9 Mayıs 2024 – Büyüknohutçu anmasından bir kare, Antalya

Ancak tüm bu süreçlerin, derinleştirme ve etkili bir soruşturmadan yoksun işletildiğine dikkat çekilen bugünkü basın açıklamasında, “Deliller yeterince toplanmadı ve telefon kayıtlarına bakma ihtiyacı bile duyulmadı. Geçen yıl öğrendiğimiz ve daha önce basınla paylaştığımız, çok önemli olduğunu düşündüğümüz bir bilgiyi de buradan yine duyurmak istiyoruz. Cinayet sonrası Jandarma, cinayet sanığı Ali Yamuç’u olay yerine götürüp, ‘Cinayeti nasıl gerçekleştirdiğini anlat’ dediğinde Yamuç ‘Tel örgüden atlayıp içeri girdim ve sonrasında ateş ettim’ diyor. Oysa biz teyzesinden öğreniyoruz ki, Ali Yamuç’un bacağında protez varmış.Yani öyle bir yükseklikten atlaması mümkün değil. Üstelik Yamuç’un teyzesi ve annesi, yüksekliklere dikkat etmesi gerektiğine dair doktor uyarısı olduğunu da belirtiyor” denildi. 

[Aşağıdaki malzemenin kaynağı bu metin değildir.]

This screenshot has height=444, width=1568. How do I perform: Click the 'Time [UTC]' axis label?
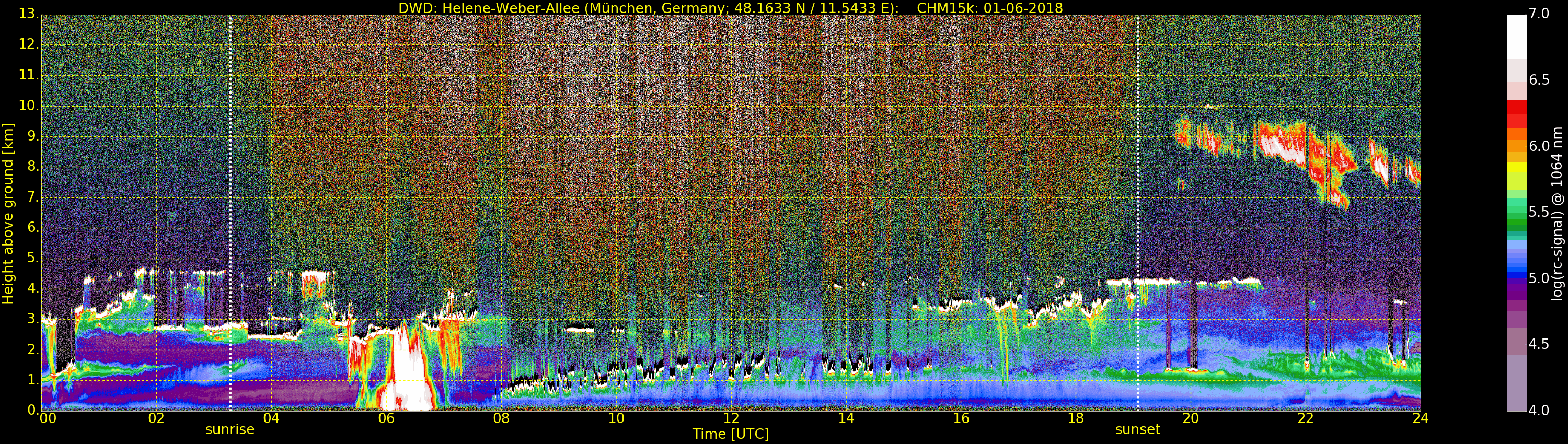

Öte yandan daha sonra Ali Yamuç, can güvenliği gerekçesiyle Elmalı Cezaevi’nden, Alanya L Tipi Cezaevi’ne sevkedilmişti. 20 Eylül 2017’de ise Ali Yamuç cezaevinde ölü bulunmuştu. Söz konusu ölüme değinilen açıklamada ayrıca şu ifadelere yer verildi:

Alanya Savcılığı’nın hazırladığı rapora göre, Ali Yamuç’un kaldığı koğuşun banyosunun penceresine eşofman lastiğiyle kendini astığı belirtildi. Oldukça şüpheli olan bu ölüm, intihar olarak kayıtlara geçti ve dosya kapatıldı. Ali Yamuç, öldüğü için hakkındaki dava düşerken, 17 Kasım 2017’den itibaren Fatma Yamuç cinayete yardım etme içerikli iddianameyle yargılanmaya başladı. Ancak Fatma Yamuç, yargılandığı Elmalı Ağır Ceza Mahkemesi’nde cinayete yardım etmek suçundan beraat etti. Mahkeme, dosyanın durumuna göre, olası azmettiriciler hakkında ve Fatma Yamuç da delilleri kararttığı için suç duyurusunda bulunulmasına karar verdi.”

9 Mayıs 2024 – Büyüknohutçu anmasından bir kare, Kadıköy

Bunun ardından Büyüknohutçu Ailesi, mahkeme kararına dayanarak soruşturmanın derinleştirilmesi için Finike Cumhuriyet Savcılığı’na ihbarda bulunmuştu.

‘Kovuşturmaya yer yok’ kararı: Dosya tamamen kapatıldı

Ancak Finike Cumhuriyet Savcılığı, eski görüşlerini tekrarlamış ve  yeni delil toplanmadan azmettiriciler yönünden “kovuşturmaya yer olmadığına” karar vermişti. Dava sürecine ilişkin bugün yapılan açıklamada şunlar aktarıldı:

“Ailenin itirazı üzerine dosya, Elmalı Sulh Ceza Mahkemesi’ne gitti. Mahkeme maalesef azmettiriciler hakkında hiçbir değerlendirme yapmadan bu kararı onadı ve itirazı reddetti. Elmalı Ağır Ceza Mahkemesi’nin daha önceki suç duyurusu kararına rağmen azmettiriciler yönünden yeni soruşturma yapılmadı ve böylece dosya tamamen kapatılmış oldu.”